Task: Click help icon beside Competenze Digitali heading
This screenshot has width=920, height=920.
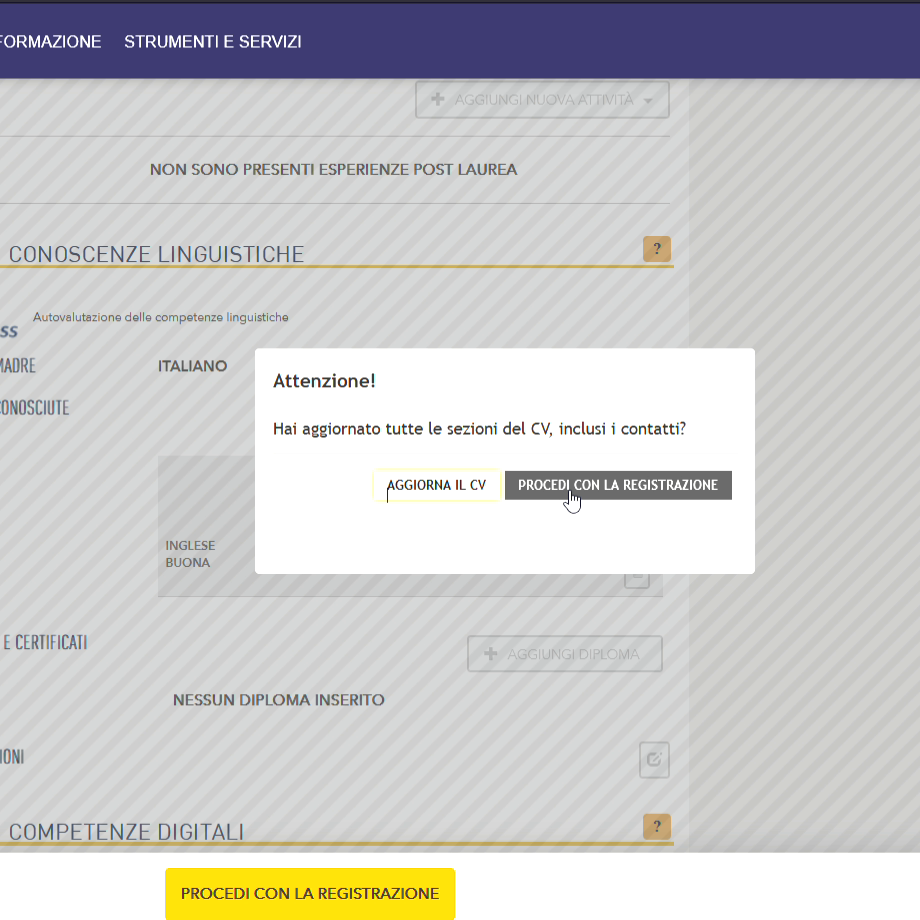Action: coord(656,826)
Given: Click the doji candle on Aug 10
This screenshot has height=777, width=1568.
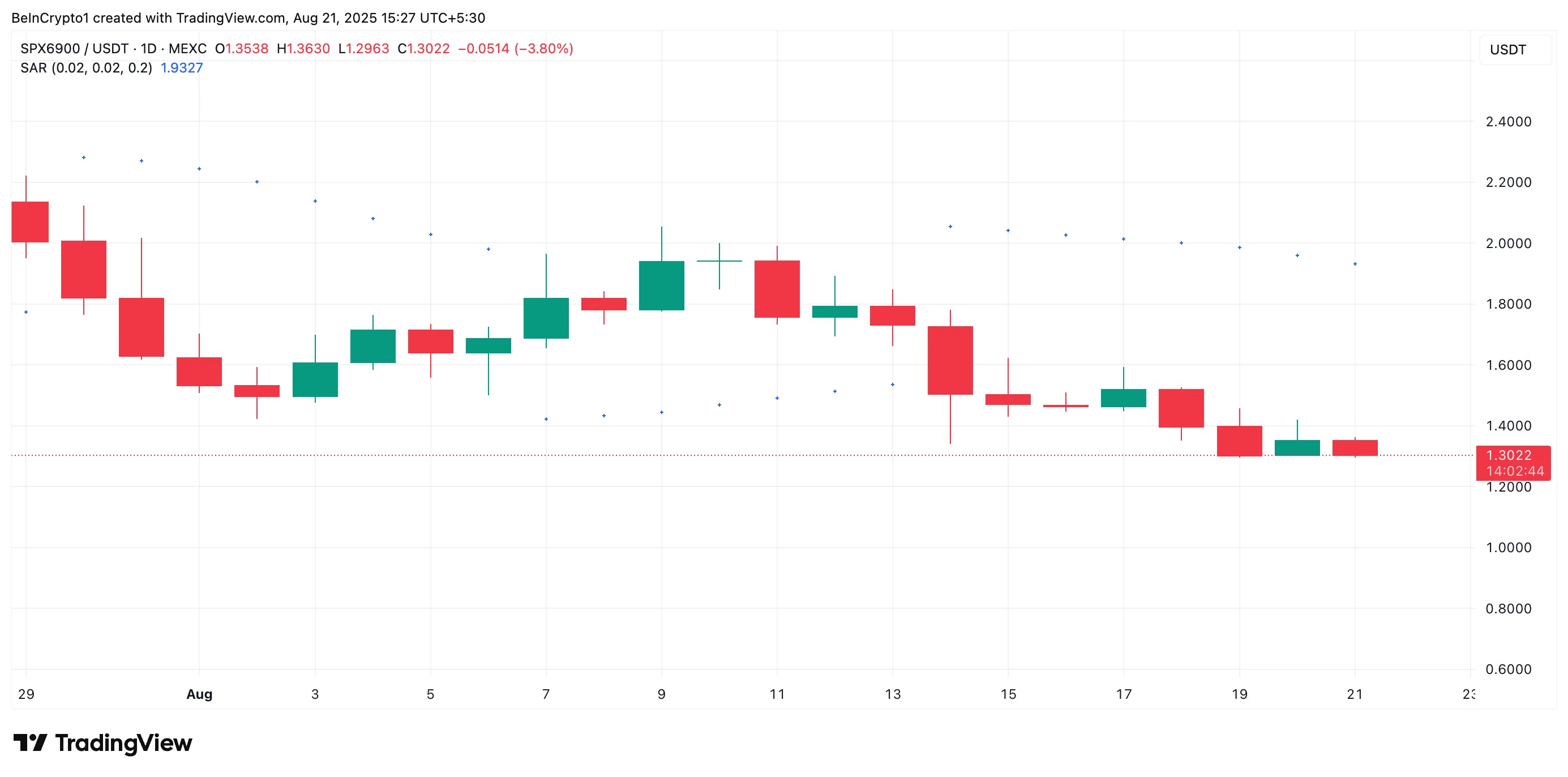Looking at the screenshot, I should pyautogui.click(x=719, y=261).
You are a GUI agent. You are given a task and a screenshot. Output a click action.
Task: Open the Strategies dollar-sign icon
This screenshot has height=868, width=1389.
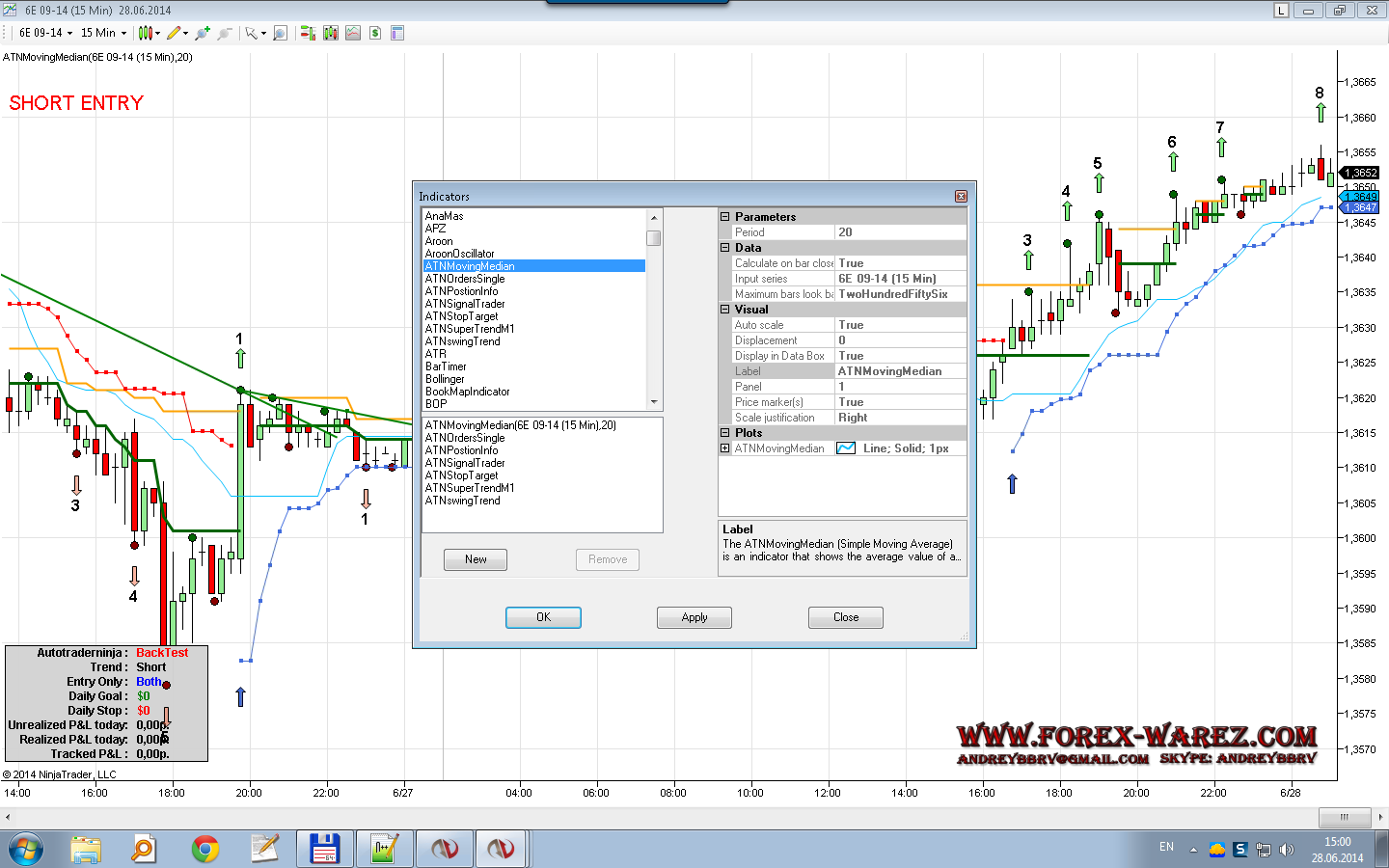pos(375,33)
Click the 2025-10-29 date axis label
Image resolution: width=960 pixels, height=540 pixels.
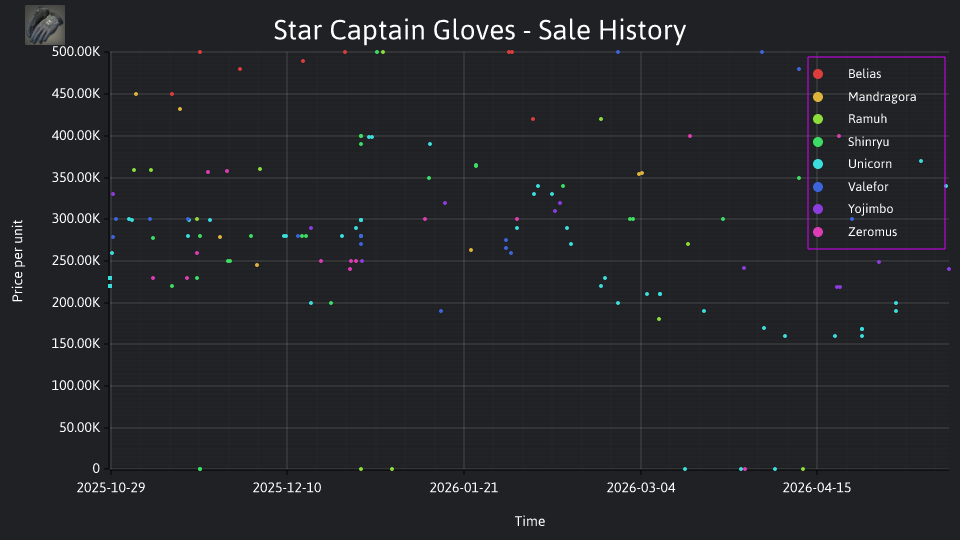click(x=111, y=488)
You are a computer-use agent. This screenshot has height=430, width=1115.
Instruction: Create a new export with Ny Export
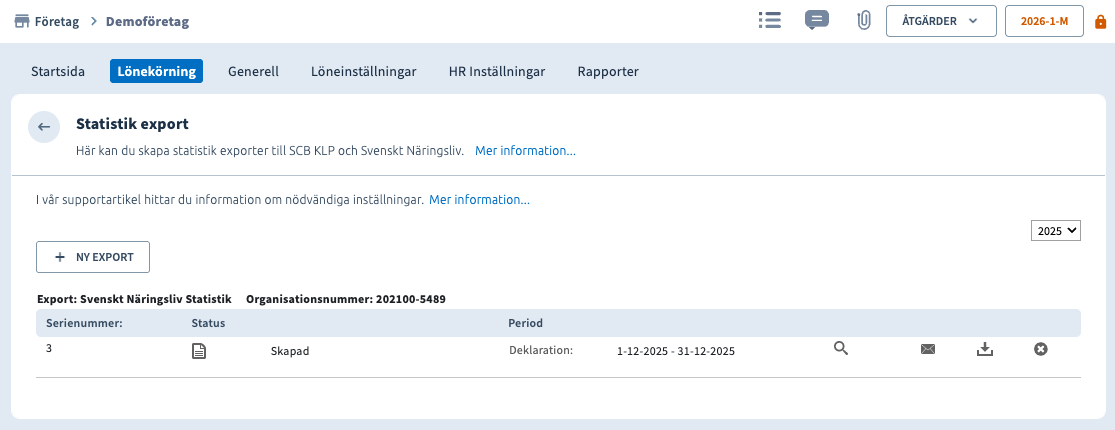(93, 257)
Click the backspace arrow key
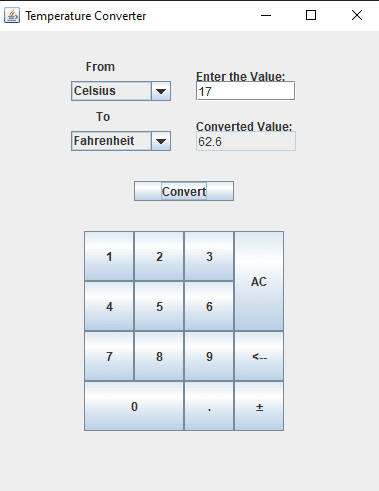This screenshot has width=379, height=491. point(259,356)

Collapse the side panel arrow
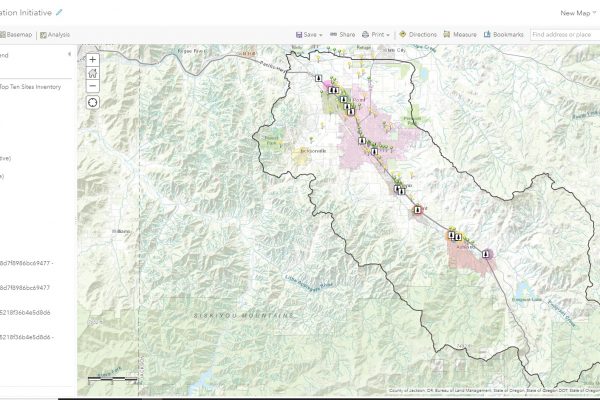[69, 54]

━━━━━━

_PROBLEM DESCRIPTION_: Search the data for "icon" and list every line in which it occurs.

_RESPONSE FOR THIS EXERCISE_:
Task: Click help icon beside Competenze Digitali heading
Task: Open the Strategies dollar-sign icon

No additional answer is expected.